Consider the following questions:
Q1. Why does anything at all exist?
Q2. Why does anything at all exist (rather than nothing existing at all)?
In the previous post I gave an argument for the claim that these questions are not equivalent, despite their verbal similarity -- cases of overdetermination. Discussing the matter with Richard in the comments, it occurred to me that there's a related argument for this claim. The argument is this. Q1 is about a member of a class; Q2 is about the class.
It's clear that Q2 is about the class 'anything at all exists', because it is opposed to a contrast class, 'nothing existing at all'. We see this with other questions:
P1. Why did the window break?
P2'. Why did the window break (rather than not break)?
To answer P1, all we have to do is explain this particular positive case: the window actually broke. Our answer to P2', however, has to mark off all relevant positive cases (all cases in which the window would have broken) from the contradictory cases (all cases in which the window would not have broken). (I add the word 'relevant' because usually we don't hold ourselves to a fully rigorous standard in answering questions like P2'. If our answer to P2' fails to give us the information required to mark of the positive class from its contradictory, our answer fails to give us the information needed in order to say why the window broke rather than not (it would just give us information needed in order to say why the window broke).
If questions of form 2 (Why P rather than not P?) typically call for an answer not merely about distinguishing one class from another; and questions of form 1 (Why P? understood noncontrastively) do not typically require such an answer, the questions are not equivalent. We do know, in fact, that this is usually the case with contrastive questions. If I ask "Why P rather than Q?" I am asking for something that distinguishes P-cases, one of which obtains, from Q-cases, none of which do. If I ask "Why P?" noncontrastively, I am simply asking for the explanation of a particular P-case. So why would one deny that questions of form 2 are simply a specific form falling under the more general "Why P rather than Q?"

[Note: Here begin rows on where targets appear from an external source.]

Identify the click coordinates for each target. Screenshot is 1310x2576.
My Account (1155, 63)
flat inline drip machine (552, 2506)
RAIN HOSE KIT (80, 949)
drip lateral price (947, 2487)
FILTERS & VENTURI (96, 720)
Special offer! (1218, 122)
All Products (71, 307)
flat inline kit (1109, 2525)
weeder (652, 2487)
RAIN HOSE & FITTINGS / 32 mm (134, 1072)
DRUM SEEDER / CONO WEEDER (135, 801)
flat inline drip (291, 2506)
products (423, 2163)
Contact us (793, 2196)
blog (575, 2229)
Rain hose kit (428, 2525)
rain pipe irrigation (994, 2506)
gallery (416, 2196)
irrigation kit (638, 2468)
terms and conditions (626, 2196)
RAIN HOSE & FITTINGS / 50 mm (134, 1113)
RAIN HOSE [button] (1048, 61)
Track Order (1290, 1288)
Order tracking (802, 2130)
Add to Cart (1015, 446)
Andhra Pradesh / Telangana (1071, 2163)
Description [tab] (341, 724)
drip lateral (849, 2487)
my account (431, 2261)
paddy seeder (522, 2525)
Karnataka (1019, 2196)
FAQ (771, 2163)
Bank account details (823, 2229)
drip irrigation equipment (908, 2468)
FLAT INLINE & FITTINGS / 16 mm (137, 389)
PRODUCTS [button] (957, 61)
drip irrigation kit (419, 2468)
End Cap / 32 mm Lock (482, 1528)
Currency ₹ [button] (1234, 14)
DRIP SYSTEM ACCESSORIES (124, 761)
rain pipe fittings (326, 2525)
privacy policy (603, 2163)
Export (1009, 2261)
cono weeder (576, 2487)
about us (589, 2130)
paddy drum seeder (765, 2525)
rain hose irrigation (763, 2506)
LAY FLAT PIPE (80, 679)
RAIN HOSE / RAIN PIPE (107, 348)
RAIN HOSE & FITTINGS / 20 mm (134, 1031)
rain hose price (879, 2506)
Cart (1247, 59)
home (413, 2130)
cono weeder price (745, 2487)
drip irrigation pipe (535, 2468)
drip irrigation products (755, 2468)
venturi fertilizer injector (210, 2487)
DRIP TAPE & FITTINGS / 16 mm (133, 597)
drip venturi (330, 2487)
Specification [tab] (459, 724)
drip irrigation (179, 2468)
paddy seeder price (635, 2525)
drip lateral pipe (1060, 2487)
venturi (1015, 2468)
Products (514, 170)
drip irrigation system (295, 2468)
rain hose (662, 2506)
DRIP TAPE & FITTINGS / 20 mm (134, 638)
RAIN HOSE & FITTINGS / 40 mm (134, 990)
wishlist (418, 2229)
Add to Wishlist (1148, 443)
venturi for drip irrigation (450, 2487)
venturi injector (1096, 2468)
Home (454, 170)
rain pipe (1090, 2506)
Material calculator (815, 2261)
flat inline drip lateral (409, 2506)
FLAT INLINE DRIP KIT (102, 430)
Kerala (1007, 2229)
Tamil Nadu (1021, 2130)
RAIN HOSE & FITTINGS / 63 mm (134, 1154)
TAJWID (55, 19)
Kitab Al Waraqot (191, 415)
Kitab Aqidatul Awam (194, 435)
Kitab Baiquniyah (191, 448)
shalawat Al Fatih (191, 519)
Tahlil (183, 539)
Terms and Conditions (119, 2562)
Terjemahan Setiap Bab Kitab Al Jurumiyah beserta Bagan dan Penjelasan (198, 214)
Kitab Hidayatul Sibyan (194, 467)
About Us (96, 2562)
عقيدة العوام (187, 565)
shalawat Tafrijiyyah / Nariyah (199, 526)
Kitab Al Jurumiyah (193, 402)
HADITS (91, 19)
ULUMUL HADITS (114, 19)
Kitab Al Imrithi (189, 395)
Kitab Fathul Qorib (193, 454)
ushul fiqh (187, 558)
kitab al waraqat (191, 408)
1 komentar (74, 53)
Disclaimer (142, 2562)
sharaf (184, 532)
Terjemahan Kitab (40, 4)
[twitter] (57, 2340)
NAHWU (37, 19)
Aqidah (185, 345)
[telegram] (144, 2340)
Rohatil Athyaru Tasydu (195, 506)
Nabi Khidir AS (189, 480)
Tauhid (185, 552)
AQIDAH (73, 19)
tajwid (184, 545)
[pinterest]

This argument is related to the overdetermination argument in that overdetermination is the easist place to see that one question requires a class-relevant answer and the other requires a case-relevant answer. But the argument is slightly different in that it shows more clearly the mistake of those who want to conflate Q1 and Q2. They assume that Q2 means:
X: What is the explanation of this: P and not not-P?
When in reality Q2 means:
Y: What is the explanation of this: (any) case of P obtaining rather than (any) case of not-P?
X and Y are not at all the same question; and this is true even if we are dealing with classes involving only one case each. In X, P is not a class; in Y it is.